#### Your objective
The number needed is how many lines of the data hold the string "payment". Give that number and nothing more.

#### Task inputs

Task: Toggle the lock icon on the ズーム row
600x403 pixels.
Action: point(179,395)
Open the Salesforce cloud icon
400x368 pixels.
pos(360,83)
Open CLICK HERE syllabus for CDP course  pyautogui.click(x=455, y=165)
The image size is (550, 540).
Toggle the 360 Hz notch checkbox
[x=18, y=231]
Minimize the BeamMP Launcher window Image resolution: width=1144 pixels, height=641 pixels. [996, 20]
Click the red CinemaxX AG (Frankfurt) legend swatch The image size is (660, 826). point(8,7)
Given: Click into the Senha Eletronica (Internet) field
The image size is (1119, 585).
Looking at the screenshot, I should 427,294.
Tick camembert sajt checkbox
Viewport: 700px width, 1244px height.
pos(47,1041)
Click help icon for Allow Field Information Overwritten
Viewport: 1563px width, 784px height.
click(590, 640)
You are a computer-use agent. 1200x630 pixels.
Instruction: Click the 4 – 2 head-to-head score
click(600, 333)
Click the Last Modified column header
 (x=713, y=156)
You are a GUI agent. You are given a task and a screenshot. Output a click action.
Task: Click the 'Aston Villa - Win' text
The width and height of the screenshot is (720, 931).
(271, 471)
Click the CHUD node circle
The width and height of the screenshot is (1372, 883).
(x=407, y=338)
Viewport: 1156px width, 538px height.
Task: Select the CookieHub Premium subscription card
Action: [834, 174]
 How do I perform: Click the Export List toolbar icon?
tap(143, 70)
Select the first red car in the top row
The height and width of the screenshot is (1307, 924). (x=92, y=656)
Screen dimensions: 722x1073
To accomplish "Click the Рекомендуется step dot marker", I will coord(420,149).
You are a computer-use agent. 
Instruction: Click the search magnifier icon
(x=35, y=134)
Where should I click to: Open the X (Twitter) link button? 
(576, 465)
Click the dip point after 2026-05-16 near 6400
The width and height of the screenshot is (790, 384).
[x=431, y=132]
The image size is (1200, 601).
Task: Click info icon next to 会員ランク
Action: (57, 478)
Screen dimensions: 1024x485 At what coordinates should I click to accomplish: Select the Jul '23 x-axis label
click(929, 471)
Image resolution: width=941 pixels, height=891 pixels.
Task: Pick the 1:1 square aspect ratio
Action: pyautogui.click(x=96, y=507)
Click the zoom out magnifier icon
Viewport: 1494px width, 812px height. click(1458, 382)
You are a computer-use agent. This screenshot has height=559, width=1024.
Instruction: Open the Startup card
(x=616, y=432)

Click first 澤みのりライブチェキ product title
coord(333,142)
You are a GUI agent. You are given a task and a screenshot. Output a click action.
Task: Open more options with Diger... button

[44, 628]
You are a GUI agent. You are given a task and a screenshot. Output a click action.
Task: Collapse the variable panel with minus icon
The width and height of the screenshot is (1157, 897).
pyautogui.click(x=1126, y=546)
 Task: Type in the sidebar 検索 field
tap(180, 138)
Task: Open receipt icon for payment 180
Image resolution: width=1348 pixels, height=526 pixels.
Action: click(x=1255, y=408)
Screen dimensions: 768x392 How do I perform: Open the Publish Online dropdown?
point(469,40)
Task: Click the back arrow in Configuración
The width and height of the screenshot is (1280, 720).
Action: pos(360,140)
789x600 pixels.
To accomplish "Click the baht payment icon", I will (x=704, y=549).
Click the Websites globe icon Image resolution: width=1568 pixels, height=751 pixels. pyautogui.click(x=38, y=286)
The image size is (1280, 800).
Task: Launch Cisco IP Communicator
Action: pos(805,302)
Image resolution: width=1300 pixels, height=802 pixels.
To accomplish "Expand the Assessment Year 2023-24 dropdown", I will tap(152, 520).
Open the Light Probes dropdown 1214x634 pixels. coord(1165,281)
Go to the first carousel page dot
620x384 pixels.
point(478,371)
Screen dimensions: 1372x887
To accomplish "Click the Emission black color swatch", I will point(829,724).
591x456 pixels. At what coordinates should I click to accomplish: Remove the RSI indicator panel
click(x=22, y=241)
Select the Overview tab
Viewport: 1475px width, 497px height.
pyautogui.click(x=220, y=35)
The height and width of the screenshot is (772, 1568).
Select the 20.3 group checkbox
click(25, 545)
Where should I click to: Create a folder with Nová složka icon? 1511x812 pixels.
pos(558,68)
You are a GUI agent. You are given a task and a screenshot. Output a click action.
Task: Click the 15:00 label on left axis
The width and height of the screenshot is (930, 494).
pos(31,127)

#### Result for this task
2